If, during an actual emergency, the landing environment is not in sight at decision height, or a safe landing
cannot be completed, execute a waveoff as follows: retract the speed brakes, raise the gear and slowly
position the nose to a climb attitude. When above 300 ft AGL and indicating a positive rate of climb, raise
the flaps (140 KIAS minimum). Power should not be reset unless a positive rate of climb is not achieved.
If unable to climb, a slow, smooth power addition to the minimum rpm required for climb should be made.
PARTIAL PANEL APPROACHES
In the T-45C you will be performing partial panel (standby AI) approaches which will require a major
change in your scan. Depending on the failure, a frozen attitude indication or an MFD failure, you may
have to get some or all information that is on the ADI display from the standby instruments (attitude,
airspeed, VSI, and altitude). Heading and navigation information, except for ILS, is on the HSI display. If
both MFDs fail, you will have no navigation information and will have to rely on radar vectors to a PAR or
ASR approach. See ADI Display Failure and Partial Panel.

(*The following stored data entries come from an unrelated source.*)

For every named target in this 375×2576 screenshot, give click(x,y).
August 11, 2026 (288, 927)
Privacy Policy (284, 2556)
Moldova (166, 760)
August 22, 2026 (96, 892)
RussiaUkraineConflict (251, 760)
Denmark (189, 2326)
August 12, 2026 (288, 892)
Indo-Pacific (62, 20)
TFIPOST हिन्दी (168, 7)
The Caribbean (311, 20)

Visual maneuvers, IFR procedures executed in VMC conditions, are included here because once you
reach the MAP or are cleared by ATC for a visual approach, you will complete your approach and landing
VFR. It is important that you adjust your rate of descent to arrive at the MDA well ahead of reaching the
MAP so that you have time to visually acquire the field. Non-precision approaches that have a visual
descent point (VDP) require you to remain at the MDA until the visual descent point is passed. During low
visibility, avoid the tendency to duck under or go low during the final approach to touchdown.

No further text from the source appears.